Manhattan, la conquête des toits

Une exceptionnelle étude photographique de la « cinquième façade » de New York : un monde parallèle au sommet des gratte-ciel.

Patrick Piro  • 26 juillet 2012 abonné·es

Vous connaissiez New York (peut-être) ? Vous n’avez pas idée de la ville que nous fait découvrir Alex MacLean. Une Big Apple que vous ne visiterez jamais qu’en feuilletant son dernier ouvrage : Sur les toits de New York. Espaces cachés à ciel ouvert. Des jardins pour mariages, des hectares de panneaux solaires, des piscines, des espaces de gym et de jeu, des bosquets, des coursives herbues, d’immenses potagers, des œuvres d’art visibles du ciel uniquement, des promenades ombragées, des enclos privatifs, des oasis suspendues, des expositions de sculptures… Une mosaïque d’espaces à dominante verte, qui disputent leur place au soleil à tout un bric-à-brac technique qui n’en fait rien – bouches d’aération, cheminées, réservoirs d’eau. Et ça palpite : ces enclaves sont sillonnées de marcheurs, pavées de corps bronzants, parfois bondées de convives, ouvertes sur le ciel et une ligne d’horizon dont les « rampants » sont privés, engoncés entre les tours au ras du bitume. En forêt, la canopée concentre l’essentiel de la vie. New York, nous montre MacLean, semble en voie de comprendre aussi cette loi : sur les toits, un maximum de soleil et d’eau. Artiste-photographe, il shoote le plancher états-unien depuis plus de vingt ans de l’avion qu’il pilote, et il atteint là un sommet de son art : une révélation visuelle, esthétique, urbaine et sociale.

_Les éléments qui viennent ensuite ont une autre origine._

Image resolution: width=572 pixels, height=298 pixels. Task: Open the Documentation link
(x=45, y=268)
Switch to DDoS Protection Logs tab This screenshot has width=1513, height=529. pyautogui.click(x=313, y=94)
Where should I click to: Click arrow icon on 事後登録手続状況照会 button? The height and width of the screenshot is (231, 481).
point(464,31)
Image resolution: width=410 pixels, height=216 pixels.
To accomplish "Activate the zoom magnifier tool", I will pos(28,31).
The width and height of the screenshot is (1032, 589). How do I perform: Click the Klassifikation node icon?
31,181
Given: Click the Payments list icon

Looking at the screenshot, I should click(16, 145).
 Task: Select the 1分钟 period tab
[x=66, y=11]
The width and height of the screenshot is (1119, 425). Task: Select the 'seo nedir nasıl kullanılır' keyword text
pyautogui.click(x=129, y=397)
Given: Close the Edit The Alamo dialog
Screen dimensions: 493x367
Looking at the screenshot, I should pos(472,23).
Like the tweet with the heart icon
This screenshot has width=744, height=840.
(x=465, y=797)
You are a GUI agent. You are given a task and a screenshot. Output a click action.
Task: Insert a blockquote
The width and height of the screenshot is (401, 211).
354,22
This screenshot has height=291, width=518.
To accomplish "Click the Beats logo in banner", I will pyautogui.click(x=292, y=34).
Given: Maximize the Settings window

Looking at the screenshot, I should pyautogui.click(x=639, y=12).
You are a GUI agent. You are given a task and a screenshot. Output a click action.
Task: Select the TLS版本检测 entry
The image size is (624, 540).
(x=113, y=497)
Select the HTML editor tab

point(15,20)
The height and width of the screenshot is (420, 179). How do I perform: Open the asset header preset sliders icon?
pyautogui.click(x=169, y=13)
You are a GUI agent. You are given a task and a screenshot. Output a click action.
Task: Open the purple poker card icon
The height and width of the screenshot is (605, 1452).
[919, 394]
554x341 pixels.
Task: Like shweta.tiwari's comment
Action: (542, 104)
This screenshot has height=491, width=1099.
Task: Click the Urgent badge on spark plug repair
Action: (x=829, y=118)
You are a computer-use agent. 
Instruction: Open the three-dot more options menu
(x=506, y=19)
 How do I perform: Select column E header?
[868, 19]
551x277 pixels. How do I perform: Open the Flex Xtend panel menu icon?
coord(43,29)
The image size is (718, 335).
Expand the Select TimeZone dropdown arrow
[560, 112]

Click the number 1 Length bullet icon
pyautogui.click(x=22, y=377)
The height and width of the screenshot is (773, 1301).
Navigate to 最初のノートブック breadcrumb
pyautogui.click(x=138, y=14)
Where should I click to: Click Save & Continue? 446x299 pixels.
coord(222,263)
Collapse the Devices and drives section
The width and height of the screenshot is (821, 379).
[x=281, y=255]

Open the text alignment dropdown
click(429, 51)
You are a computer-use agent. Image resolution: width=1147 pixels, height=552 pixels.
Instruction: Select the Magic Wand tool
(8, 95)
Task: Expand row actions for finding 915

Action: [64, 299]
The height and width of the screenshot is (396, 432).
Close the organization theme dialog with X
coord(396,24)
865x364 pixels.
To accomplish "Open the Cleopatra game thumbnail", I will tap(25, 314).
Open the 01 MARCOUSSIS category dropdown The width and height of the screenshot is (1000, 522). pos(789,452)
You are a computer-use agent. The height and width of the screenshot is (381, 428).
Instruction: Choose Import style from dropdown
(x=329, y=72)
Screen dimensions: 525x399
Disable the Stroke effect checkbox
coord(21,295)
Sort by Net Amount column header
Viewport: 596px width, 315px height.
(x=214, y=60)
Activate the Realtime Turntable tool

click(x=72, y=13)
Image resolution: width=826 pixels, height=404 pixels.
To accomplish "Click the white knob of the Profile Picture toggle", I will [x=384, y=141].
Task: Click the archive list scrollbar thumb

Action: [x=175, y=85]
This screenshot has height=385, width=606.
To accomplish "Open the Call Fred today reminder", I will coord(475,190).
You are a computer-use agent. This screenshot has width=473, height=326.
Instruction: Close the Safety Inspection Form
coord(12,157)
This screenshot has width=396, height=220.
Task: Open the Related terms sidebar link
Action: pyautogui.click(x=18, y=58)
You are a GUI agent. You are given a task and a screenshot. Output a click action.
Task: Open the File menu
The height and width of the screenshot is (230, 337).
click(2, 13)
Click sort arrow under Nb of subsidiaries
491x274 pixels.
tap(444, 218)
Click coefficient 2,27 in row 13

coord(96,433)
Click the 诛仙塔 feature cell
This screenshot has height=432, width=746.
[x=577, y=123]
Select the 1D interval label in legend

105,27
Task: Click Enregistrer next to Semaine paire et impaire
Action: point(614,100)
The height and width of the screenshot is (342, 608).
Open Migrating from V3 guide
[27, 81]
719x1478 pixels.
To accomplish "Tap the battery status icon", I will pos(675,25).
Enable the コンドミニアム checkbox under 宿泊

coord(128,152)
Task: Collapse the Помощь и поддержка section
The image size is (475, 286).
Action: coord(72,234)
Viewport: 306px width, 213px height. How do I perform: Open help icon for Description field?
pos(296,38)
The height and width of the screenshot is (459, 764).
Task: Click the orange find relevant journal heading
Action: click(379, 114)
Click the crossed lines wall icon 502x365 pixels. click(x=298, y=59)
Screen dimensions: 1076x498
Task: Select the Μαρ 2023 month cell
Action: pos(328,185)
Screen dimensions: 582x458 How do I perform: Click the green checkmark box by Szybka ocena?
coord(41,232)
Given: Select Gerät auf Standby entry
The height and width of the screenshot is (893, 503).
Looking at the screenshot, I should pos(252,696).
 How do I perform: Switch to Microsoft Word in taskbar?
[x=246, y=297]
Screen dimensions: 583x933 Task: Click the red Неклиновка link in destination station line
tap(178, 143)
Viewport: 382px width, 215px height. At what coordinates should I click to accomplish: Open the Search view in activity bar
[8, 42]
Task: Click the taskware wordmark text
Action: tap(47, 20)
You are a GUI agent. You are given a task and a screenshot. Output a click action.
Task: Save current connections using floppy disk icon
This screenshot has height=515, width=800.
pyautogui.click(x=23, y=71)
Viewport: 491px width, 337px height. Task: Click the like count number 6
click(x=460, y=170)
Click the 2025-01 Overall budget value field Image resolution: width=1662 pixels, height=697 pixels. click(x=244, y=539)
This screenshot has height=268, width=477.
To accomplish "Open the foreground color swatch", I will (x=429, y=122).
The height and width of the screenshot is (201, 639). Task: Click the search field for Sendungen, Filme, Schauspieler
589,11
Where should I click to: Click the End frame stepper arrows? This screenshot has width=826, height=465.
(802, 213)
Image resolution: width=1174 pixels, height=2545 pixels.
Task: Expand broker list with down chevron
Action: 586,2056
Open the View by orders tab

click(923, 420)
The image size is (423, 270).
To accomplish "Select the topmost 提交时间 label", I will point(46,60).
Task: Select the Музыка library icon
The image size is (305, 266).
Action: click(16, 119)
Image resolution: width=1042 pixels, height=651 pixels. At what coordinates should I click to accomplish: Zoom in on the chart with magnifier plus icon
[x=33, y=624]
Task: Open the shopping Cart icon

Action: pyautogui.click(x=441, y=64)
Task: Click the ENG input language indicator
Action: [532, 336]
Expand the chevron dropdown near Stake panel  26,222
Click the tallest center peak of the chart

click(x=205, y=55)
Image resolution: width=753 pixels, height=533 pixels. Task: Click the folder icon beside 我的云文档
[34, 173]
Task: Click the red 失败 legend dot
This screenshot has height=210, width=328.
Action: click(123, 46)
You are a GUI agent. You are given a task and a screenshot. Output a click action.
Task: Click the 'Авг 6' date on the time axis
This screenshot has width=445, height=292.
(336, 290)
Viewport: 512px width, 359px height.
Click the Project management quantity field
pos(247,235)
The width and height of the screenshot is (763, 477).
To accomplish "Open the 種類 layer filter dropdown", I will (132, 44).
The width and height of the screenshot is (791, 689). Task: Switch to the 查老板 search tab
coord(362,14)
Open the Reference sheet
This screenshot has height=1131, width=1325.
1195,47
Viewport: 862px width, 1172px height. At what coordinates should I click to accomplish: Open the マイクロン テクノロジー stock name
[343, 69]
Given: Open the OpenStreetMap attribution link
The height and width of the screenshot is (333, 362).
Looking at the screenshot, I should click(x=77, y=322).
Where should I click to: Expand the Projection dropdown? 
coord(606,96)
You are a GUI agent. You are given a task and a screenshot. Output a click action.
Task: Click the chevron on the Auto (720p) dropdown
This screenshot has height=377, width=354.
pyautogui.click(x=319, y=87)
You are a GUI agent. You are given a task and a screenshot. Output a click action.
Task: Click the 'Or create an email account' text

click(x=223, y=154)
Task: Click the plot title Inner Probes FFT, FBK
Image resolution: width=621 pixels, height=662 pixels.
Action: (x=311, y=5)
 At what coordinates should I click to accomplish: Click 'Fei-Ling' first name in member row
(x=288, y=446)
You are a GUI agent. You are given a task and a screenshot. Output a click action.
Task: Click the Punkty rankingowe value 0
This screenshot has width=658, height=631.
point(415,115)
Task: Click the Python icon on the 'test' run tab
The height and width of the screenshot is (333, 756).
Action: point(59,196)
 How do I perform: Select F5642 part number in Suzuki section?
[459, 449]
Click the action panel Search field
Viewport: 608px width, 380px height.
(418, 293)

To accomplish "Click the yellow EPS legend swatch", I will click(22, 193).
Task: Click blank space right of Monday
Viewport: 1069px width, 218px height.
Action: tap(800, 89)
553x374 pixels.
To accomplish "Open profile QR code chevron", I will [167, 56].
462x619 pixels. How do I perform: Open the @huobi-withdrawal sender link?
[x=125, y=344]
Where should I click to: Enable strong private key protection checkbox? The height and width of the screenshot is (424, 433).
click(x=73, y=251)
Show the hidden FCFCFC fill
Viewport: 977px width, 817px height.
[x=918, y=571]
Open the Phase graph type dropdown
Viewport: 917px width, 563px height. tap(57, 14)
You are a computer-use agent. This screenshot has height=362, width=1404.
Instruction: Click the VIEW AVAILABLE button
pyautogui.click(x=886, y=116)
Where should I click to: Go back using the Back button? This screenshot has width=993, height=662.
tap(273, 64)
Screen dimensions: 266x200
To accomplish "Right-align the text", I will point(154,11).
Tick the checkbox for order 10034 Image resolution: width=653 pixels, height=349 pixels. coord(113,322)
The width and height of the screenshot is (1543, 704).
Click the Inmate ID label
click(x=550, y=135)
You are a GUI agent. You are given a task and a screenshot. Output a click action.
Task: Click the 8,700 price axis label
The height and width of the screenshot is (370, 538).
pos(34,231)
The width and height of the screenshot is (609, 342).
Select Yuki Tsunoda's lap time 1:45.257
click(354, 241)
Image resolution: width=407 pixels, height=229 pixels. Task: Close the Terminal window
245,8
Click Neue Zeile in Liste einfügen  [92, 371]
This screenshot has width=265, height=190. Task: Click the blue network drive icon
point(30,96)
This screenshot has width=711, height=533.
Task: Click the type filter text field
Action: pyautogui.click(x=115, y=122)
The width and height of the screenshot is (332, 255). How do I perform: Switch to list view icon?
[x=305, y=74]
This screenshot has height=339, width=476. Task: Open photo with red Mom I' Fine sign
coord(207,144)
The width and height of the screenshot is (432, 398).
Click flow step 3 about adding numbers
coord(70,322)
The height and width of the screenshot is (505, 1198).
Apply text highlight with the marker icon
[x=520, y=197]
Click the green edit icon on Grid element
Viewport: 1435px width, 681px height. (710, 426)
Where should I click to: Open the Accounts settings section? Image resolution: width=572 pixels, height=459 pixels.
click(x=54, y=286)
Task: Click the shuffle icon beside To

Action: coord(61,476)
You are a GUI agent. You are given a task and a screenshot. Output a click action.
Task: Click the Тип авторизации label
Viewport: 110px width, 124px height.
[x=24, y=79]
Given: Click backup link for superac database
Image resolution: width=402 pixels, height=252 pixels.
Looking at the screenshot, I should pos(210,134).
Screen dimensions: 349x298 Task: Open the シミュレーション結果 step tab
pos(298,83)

MacLean domine magistralement une difficulté technique propre à cette ville : la foison des lignes et des volumes, propres à brouiller la lecture des images. MacLean en joue, choisissant avec soin ses lumières, les ombres qui débouchent les plans, réalisant des cadrages géométriques au millimètre. Quand les focales écrasent les perspectives, les New-Yorkais apparaissent perchés sur les étages innombrables d’une ville à la Mœbius. L’artiste ne se contente jamais d’esthétique. Il effectue également une collecte scientifique qui l’autorise à proposer une typologie de l’urbanisation anarchique de la « cinquième façade » de la ville : lieux de repos, d’usages collectifs, d’usages multiples, production d’énergie, espaces verts… La preuve que New York s’est dotée d’un véritable programme « toits », pour ces surfaces en jachère représentant un tiers de l’emprise du béton au sol. La végétalisation climatise naturellement les bâtiments et absorbe une partie des précipitations, qui n’iront pas engorger les égouts. Puis on se trouve peu à peu saisi par une autre trame de la peinture, sociale celle-ci. L’œil, d’avion, est souvent voyeur : les hôtes des toits n’ont pas l’habitude d’être soumis à un regard plongeant. On y distingue souvent une élite. L’espace coûte cher, sur les toits comme au sol. Certains plans parfaitement verticaux superposent, saisissants, la volupté frivole d’une piscine de luxe aux décors trash de la rue surplombée. Deux mondes étanches, chacun sur son isocline. Parfois, c’est juste un microjardin, qui force le passage à travers la laideur industrielle comme le cri vital de l’urbain refusant d’étouffer plus longtemps.